Some have identified a theme of gender inversion, with Jean Harrington clearly in control for the majority of the film until her feelings get in the way of her original intentions. Until she realizes that she loves Charles, there is little sense of the struggle between equals that typifies most romantic comedies. The film has been lauded for a unique blend of slapstick and satire. Film scholars have observed the theme of the fall of man implied by the film's title; in the literal sense, the fall is evidenced in Pike's frequent pratfalls, and figuratively, he falls from innocence as he is lured into Jean's deceptive plots.

Film critic Andrew Sarris identifies the theme of deceptiveness throughout the film, with things as small as the distinction, or lack thereof, between beer and ale, as well as the various disguises of Jean Harrington, adding depth to the plot line. Most of the characters have two names (Charles is Hopsie, Jean is Eve Sidwich); this lack of recognition sets the stage for the storyline. Sturges repeatedly suggests that the "lowliest boob could rise to the top with the right degree of luck, bluff and fraud".

 Metacritic, which uses a weighted average, assigned the a score of 96 out of 100, based on 17 critics, indicating "universal acclaim".

==Awards and honors==
At the 14th Academy Awards, the film was nominated for Best Original Story for Monckton Hoffe, but Here Comes Mr. Jordan (Harry Segall) proved victorious. The National Board of Review nominated the film for Best Picture, and The New York Times named it as the best film of 1941.

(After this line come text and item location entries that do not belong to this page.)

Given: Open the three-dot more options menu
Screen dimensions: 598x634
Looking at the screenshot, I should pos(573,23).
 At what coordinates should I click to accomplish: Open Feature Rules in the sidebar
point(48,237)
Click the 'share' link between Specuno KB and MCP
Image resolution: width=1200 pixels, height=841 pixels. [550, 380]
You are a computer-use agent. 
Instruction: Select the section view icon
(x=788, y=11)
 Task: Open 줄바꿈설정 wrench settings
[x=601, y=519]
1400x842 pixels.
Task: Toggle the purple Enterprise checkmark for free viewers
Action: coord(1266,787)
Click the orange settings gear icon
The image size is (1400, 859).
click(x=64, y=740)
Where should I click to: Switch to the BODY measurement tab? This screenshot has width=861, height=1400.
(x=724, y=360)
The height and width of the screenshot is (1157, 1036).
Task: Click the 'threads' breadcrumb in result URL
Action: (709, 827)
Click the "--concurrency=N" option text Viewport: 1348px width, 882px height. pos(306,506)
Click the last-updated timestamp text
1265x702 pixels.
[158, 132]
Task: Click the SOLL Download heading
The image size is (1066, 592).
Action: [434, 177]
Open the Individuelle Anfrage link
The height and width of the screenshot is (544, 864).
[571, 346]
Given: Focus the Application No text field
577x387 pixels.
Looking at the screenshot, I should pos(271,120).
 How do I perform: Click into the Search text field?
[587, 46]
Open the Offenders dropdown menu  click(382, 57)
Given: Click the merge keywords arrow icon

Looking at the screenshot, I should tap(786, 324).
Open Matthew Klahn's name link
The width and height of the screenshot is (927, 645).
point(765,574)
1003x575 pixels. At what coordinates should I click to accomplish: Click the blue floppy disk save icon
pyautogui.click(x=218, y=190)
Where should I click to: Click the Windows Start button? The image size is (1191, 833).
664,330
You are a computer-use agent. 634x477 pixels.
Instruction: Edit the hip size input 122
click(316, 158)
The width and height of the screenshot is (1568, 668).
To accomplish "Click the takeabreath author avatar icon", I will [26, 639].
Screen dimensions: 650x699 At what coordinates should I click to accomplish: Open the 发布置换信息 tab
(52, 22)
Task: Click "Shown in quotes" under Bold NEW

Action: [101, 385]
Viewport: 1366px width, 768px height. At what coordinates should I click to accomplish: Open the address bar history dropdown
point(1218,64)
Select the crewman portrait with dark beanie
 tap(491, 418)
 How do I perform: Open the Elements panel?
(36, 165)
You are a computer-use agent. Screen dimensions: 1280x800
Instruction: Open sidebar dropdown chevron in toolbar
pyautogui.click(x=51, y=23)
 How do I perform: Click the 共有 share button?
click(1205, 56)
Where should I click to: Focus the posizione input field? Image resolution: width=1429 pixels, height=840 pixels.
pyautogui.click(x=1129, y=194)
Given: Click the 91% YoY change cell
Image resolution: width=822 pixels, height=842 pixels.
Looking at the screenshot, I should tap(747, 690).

In 1994, The Lady Eve was selected for preservation in the United States National Film Registry by the Library of Congress as being "culturally, historically, or aesthetically significant". In 2008, The Lady Eve was selected by Empire magazine as among the 500 greatest movies of all time, and one of the best 1,000 by The New York Times. In 2012, the film ranked #110 on Sight and Sounds critics' poll, and #174 on the directors' poll as selected by the British Film Institute.

The Lady Eve was listed by Time magazine as one of its "All-TIME 100 Movies". The film ranked 59th on Entertainment Weekly's list of the 100 greatest films of all time. FilmSite.org, a subsidiary of American Movie Classics, placed The Lady Eve on their list of the 100 greatest films. Films101.com ranked The Lady Eve as the 92nd best of all time.

In 2006, the Writers Guild of America ranked The Lady Eve as the 52nd best written film of all time.

The Lady Eve appears on two of the American Film Institute's lists and was nominated for several others:
- AFI's 100 Years... 100 Movies (1998) – Nominated
- AFI's 100 Years... 100 Laughs (2000) – #55
- AFI's 100 Years... 100 Passions (2002) – #26
- AFI's 100 Years... 100 Movie Quotes (2005)
  - "I need him like the axe needs the turkey." – Nominated
- AFI's 100 Years... 100 Movies (10th Anniversary Edition) (2007) – Nominated
- AFI's 10 Top 10 (2008) – Nominated Romantic Comedy Film

==Influence==
In 1956, the plot of The Lady Eve was recycled for the film The Birds and the Bees starring George Gobel, Mitzi Gaynor and David Niven. Preston Sturges received a co-writer credit for the film, although he did not actually participate in the project.

The plot was employed as the model for Corrupting Dr. Nice, a 1997 science fiction novel by John Kessel involving time travel.

Barbara Stanwyck's Jean Harrington was one of the key reference points that James Mangold came up with for Phoebe Waller-Bridge to employ in her performance as Helena Shaw in the 2023 film Indiana Jones and the Dial of Destiny, the fifth and last Indiana Jones movie.

==Radio adaptation==
The Lady Eve was presented on Hollywood Star Time on September 21, 1946, with Joan Blondell and John Lund in the starring roles.